When Harold tried to use his research into the British Enlightenment to help Erica think about her problems, he emphasized a concept that was central to British Enlightenment thought: epistemological modesty. Epistemology is the study of how we know what we know. Epistemological modesty is the knowledge of how little we know and can.
Epistemological modesty is an attitude towards life. This attitude is built on the awareness that we don't know ourselves. Most of what we think and believe is unavailable to conscious review. We are our own deepest mystery. Not knowing ourselves, we also have trouble fully understand others.
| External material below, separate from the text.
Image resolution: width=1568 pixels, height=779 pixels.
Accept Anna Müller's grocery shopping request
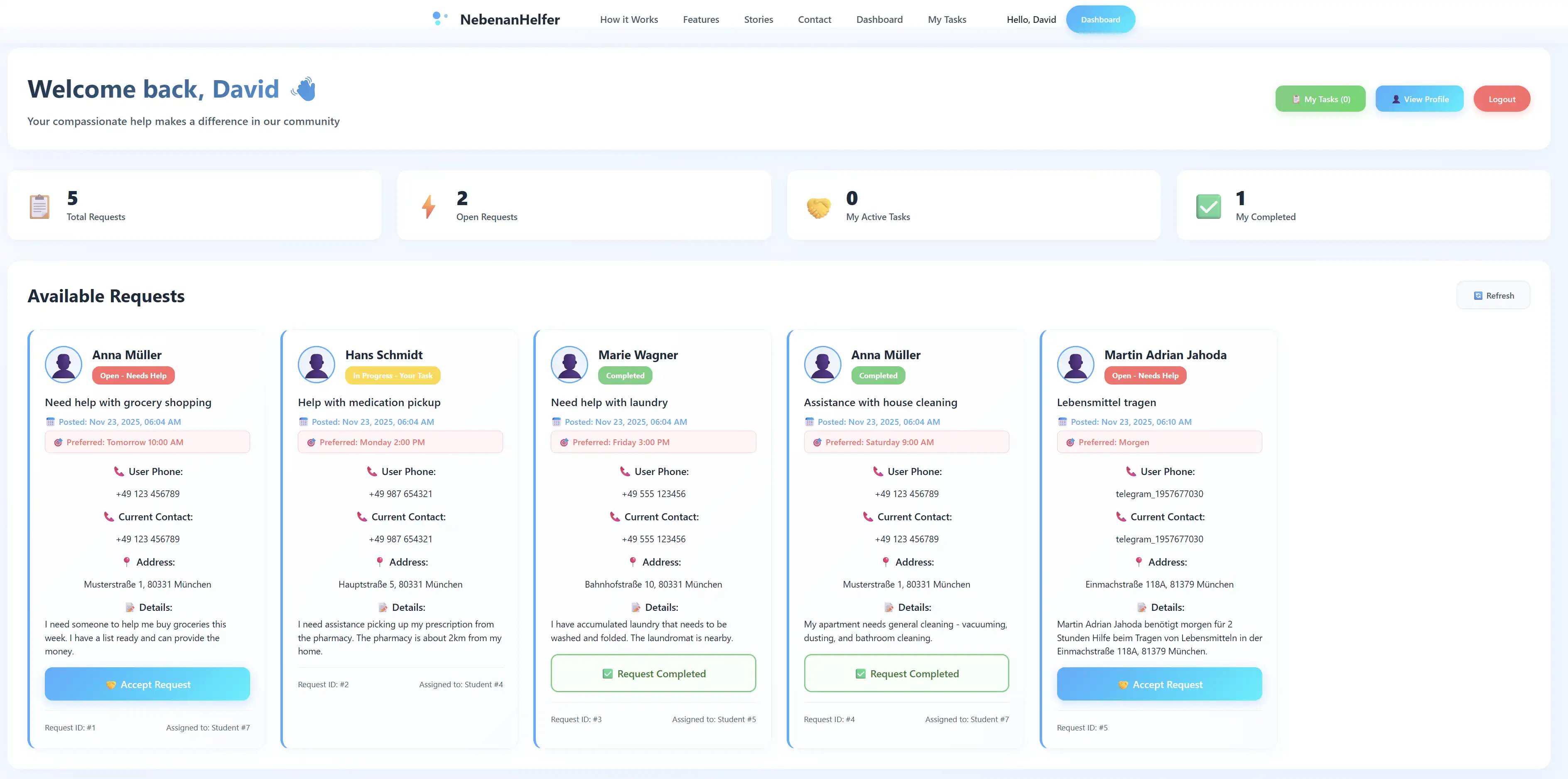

In Felix Holt, George Eliot asked readers to imagine what a game of chess would be like if all the chessmen had their own passions and thoughts, if you were not only uncertain about your opponent's pieces but also about your own. You would have no chance if you had to rely upon mathematical stratagems in such a game, she wrote, and yet this imaginary game is far easier than the one we play in real life.
Not fully understanding others, we also cannot really get to the bottom of circumstances. No event can be understood in isolation from its place in the historical flow - the infinity of prior events, minute causes, and circumstances that touch it in visible and invisible ways. And yet this humble attitude doesn't necessarily produce passivity. Epistemological modesty is a disposition of action. The people with this disposition believe that wisdom begins with awareness of our own ignorance. We can design habits, arrangements, and procedures that partially compensate for the limits on our knowledge.